Resumo: A ANS amplia a cobertura obrigatória da mamografia digital para todas as pessoas, incluindo quem se identifica como não-binário. A medida, anunciada em 10 de outubro, substitui a regra anterior que restringia o exame a mulheres entre 40 e 69 anos. A iniciativa reforça o Outubro Rosa, com apoio do Inca, que aponta ~73 mil novos casos anuais no Brasil.
Palavras-chave: mamografia digital, ANS, não-binários, câncer de mama, Outubro Rosa, Inca.
Brasil – A Agência Nacional de Saúde Suplementar (ANS) anunciou a ampliação da cobertura obrigatória da mamografia digital para todas as pessoas, incluindo quem se identifica como não-binário. A decisão, tomada no último dia 3 e divulgada nesta quinta-feira (10), altera a norma anterior, que restringia o exame a mulheres entre 40 e 69 anos.
A mamografia digital representa a versão mais eficiente do exame tradicional, permitindo a detecção de alterações precursoras do câncer de mama com maior sensibilidade. Entre suas vantagens estão menor exposição à radiação, redução do tempo de compressão da mama e o armazenamento das imagens em formato digital, o que facilita o acompanhamento clínico e a avaliação por diferentes especialistas.
Em nota de fim de restrição, a ANS destacou que a cobertura para todas as pessoas é uma oportunidade associada ao Outubro Rosa, mês dedicado à conscientização sobre prevenção e diagnóstico precoce do câncer de mama.

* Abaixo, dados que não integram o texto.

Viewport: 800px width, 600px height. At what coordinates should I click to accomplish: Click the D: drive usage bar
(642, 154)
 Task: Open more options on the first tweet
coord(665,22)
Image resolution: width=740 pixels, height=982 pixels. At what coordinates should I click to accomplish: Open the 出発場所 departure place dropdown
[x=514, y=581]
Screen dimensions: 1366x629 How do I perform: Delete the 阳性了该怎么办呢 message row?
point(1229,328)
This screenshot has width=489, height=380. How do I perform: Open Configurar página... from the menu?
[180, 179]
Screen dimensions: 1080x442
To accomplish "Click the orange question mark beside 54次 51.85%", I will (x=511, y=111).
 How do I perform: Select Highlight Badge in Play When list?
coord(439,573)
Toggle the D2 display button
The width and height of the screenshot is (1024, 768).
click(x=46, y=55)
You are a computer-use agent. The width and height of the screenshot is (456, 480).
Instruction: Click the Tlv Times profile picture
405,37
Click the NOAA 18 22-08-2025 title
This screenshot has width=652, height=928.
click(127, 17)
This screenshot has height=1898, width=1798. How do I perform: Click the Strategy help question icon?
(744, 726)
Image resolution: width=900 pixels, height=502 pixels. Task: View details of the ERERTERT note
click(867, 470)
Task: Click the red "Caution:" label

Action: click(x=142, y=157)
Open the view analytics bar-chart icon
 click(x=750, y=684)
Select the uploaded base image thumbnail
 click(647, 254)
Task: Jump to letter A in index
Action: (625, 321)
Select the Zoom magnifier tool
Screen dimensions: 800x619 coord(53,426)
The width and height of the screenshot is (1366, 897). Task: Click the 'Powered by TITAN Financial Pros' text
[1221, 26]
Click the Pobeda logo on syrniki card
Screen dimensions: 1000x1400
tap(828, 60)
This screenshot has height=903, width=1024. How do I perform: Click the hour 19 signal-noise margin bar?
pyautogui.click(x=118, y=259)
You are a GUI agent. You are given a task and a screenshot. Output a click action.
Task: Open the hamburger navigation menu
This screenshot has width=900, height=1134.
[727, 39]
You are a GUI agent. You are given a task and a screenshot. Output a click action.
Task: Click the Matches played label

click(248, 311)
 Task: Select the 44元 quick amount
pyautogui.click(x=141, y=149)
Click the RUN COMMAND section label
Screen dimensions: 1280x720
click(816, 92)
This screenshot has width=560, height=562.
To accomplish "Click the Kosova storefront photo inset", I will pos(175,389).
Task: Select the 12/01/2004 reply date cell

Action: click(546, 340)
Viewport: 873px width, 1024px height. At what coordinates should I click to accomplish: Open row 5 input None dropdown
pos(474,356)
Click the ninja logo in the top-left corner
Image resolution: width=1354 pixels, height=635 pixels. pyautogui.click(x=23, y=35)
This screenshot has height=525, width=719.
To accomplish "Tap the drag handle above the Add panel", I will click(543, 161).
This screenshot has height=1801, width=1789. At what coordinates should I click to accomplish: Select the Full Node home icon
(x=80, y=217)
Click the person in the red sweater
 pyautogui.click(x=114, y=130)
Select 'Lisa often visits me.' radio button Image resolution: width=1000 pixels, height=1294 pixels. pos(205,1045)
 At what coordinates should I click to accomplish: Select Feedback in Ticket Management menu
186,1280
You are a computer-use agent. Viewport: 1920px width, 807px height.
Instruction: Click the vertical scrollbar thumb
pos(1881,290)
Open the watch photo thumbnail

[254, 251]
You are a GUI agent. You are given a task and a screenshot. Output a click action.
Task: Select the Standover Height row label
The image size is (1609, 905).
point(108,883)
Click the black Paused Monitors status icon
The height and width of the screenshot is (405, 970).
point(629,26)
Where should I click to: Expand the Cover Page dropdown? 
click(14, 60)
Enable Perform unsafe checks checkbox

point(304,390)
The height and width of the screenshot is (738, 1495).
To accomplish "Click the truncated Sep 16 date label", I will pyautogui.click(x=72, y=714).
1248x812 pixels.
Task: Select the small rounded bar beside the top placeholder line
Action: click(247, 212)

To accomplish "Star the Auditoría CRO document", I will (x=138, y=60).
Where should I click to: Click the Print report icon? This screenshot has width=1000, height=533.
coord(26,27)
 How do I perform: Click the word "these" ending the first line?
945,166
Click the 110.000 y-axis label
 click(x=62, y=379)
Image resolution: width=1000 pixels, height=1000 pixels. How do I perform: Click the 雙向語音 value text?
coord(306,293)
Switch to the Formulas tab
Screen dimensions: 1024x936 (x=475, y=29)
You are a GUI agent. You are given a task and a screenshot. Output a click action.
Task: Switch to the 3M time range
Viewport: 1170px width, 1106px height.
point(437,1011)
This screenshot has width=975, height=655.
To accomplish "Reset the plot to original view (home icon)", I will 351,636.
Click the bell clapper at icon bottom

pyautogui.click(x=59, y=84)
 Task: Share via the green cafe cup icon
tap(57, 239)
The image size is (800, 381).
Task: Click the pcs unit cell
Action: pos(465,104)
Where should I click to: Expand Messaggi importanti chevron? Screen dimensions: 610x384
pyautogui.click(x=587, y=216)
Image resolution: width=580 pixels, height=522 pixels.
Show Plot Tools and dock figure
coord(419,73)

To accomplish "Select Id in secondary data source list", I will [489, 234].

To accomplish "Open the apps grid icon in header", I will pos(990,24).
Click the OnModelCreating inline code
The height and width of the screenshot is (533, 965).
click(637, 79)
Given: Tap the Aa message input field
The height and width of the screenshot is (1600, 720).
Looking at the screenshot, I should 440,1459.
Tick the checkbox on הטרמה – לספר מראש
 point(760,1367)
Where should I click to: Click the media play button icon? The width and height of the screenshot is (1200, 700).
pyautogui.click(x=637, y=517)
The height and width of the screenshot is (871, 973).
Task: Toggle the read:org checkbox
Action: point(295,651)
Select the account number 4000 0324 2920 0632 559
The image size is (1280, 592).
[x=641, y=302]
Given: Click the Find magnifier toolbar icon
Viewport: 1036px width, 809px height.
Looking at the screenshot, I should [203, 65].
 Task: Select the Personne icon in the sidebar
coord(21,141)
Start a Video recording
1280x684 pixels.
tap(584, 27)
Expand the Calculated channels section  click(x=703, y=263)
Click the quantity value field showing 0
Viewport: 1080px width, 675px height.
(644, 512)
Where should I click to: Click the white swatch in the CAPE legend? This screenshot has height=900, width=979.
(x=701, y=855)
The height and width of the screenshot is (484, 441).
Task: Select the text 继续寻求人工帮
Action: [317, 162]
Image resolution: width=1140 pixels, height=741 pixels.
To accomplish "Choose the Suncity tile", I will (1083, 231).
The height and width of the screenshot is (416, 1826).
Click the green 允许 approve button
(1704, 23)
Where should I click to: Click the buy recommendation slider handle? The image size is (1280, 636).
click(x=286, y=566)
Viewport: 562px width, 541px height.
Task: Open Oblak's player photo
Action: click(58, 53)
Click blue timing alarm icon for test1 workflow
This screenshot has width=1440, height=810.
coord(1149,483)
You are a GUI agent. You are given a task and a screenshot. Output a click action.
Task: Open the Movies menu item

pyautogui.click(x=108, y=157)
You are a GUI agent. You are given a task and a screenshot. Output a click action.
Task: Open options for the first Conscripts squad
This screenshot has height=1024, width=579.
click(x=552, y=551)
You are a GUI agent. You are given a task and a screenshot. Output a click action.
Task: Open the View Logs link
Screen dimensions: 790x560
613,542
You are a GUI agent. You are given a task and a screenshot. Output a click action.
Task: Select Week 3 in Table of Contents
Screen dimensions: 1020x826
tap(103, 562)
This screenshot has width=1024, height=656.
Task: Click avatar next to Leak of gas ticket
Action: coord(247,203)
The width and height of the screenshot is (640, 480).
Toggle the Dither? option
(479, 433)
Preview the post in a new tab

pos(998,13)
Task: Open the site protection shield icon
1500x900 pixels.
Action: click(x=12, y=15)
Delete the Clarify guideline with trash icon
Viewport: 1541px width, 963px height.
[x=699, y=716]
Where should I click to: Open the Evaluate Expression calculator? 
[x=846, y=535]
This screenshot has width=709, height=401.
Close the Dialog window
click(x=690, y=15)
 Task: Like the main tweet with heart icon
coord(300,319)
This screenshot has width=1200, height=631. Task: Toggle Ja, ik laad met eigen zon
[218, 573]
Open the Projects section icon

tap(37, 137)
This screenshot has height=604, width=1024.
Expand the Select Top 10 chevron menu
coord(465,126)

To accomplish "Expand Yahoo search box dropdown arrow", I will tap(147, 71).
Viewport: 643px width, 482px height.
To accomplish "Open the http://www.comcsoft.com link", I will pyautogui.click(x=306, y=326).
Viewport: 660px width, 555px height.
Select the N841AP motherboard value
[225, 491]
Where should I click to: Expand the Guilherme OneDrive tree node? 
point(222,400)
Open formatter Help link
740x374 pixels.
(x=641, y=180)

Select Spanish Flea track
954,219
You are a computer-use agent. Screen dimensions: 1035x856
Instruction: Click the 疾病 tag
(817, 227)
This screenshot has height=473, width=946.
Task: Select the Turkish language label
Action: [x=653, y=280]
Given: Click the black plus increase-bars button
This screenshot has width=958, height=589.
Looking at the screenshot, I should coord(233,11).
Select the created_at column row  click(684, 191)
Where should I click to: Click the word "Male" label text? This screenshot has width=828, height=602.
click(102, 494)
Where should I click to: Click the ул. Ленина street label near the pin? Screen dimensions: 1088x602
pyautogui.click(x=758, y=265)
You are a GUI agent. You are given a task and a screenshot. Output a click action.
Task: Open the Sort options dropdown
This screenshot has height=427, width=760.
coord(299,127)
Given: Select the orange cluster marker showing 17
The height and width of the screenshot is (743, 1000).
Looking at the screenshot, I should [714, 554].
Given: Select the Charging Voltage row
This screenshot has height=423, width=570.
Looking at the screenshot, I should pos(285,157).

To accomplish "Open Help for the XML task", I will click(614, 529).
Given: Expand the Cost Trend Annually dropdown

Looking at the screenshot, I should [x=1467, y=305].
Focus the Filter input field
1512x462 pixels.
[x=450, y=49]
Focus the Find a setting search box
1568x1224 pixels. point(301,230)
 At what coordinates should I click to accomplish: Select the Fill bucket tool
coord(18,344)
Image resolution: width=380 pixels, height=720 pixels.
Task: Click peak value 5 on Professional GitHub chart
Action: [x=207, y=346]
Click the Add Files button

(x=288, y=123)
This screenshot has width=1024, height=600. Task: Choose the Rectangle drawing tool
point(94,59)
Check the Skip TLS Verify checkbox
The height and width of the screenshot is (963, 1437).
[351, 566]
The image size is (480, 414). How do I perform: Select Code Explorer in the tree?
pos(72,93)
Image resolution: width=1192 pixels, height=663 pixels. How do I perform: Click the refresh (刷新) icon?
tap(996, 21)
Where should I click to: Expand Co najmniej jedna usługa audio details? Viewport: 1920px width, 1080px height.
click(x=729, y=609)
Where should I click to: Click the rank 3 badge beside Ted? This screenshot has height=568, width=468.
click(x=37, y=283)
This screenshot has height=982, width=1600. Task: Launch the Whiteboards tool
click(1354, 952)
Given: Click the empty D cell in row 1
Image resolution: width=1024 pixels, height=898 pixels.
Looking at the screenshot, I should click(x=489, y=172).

O Instituto Nacional de Câncer (Inca), vinculado ao Ministério da Saúde, estima que o Brasil registre cerca de 73.610 novos casos de câncer de mama por ano. O diagnóstico precoce aumenta as chances de tratamento bem-sucedido e pode reduzir a necessidade de procedimentos mais invasivos.
A decisão partiu da própria ANS, após debates na Cosaúde (Comissão de Atualização do Rol de Procedimentos e Eventos em Saúde Suplementar). A maior parte dos integrantes defendeu que o uso da mamografia digital já está consolidado como padrão de cuidado oncológico, e a restrição por gênero poderia prejudicar o acesso oportuno ao diagnóstico.
Com a ampliação, o exame passa a ser garantido a pessoas que se identifiquem fora do binário tradicional, reforçando a equidade em saúde e a identificação de câncer em diferentes perfis da população.